Despite the preoccupation of the wedding, Kate did not make the mistake of neglecting Jacqueline's affairs. She had had her warning. Moreover, though she would have denied it even to herself, the younger girl had come to occupy a far larger share of her heart than had even been given to the self-reliant Jemima. She had felt, lately (and the thought frightened her) that in watching Jacqueline she was watching her own youth over again. What possibilities lay in the girl's nature for strength and weakness, for hot-headed folly, for sacrifice and passion and unselfish service, she knew as do those who have been the victims of such natures themselves. Jacqueline, if it were in human possibility to compass it, should profit by her mother's bitter mistakes.
She redoubled her vigilance on learning that Channing had after all not left the vicinity. Philip had passed him one day in one of Farwell's machines, and hastened to report the encounter at Storm.
"Perhaps he has come back for your wedding," she said thoughtfully to Thorpe.
The Professor's lips closed grimly. "He is not invited to my wedding. J. Percival and I have, so to speak, severed diplomatic relations.
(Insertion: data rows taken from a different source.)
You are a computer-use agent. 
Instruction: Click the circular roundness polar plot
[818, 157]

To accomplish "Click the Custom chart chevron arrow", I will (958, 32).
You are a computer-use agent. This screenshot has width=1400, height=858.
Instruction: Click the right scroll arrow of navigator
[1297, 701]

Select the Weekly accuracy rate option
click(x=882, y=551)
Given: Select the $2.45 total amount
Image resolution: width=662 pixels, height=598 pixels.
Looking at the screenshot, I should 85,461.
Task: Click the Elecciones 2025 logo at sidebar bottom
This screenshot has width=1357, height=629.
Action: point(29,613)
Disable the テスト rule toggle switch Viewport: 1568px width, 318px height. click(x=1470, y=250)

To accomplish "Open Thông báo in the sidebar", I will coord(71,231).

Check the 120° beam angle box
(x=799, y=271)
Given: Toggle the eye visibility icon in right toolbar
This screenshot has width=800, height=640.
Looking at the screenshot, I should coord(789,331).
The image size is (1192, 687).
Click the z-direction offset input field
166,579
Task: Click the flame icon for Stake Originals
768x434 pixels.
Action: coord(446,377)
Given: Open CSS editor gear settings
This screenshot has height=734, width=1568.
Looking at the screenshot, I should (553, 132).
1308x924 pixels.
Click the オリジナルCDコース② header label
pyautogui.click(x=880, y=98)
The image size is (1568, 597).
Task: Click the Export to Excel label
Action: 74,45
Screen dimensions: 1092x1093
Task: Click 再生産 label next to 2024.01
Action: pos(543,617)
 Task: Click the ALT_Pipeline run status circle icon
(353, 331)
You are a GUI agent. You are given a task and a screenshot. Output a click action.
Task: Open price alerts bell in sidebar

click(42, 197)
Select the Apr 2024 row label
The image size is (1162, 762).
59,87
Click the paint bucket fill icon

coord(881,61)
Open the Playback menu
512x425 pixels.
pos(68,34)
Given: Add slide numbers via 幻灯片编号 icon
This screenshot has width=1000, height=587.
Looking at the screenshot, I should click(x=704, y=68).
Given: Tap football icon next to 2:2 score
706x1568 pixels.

Look out for him, Kate!"
Philip, too, was not so certain as she that Channing was keeping to his promise with regard to Jacqueline.
But the girl was under her mother's eye all day long, excited as Jemima herself over the preparations, stitching with unwonted diligence on the bridal finery, running errands, seeing visitors, happy and busy and asking nothing better than to be with Kate or her sister whatever they were about. It was a little touching to both, as if the madcap girl had suddenly realized that the old companionship of home was about to be broken up, and wanted to have as much of it as possible.
There was no hour in the full days when she might have seen Channing, even had she wished. And Jemima continued to watch her mail with a hawk's eye.
Channing's word of honor not to communicate with the girl would have seemed, in itself, an insufficient safeguard to Kate, had not her knowledge of men reassured her. She believed that her daughter was not the type to arouse more than a passing interest in such a man as Channing. Her beauty, her flattered response to his attentions, her fresh, unsophisticated charm of gaiety, might well appeal to him for a time, adding the fillip of the unaccustomed to a jaded palate. But it was an appeal that must be constantly renewed, that would not outlast any continued absence. She believed that Channing, while he would accept with eagerness whatever good thing came to his hand, was too indolent and too self-centered to overcome many obstacles in the pursuit of a fancy.
Jacqueline herself was reassuring, too. Her manner of receiving the news of Channing's perfidy had showed her no stranger to the Kildare pride. She seemed to regard the affair as a closed incident.
"Do you think," said Kate proudly to Philip, "that my daughter would care to have anything to do with the man, now that she knows his utter unworthiness?"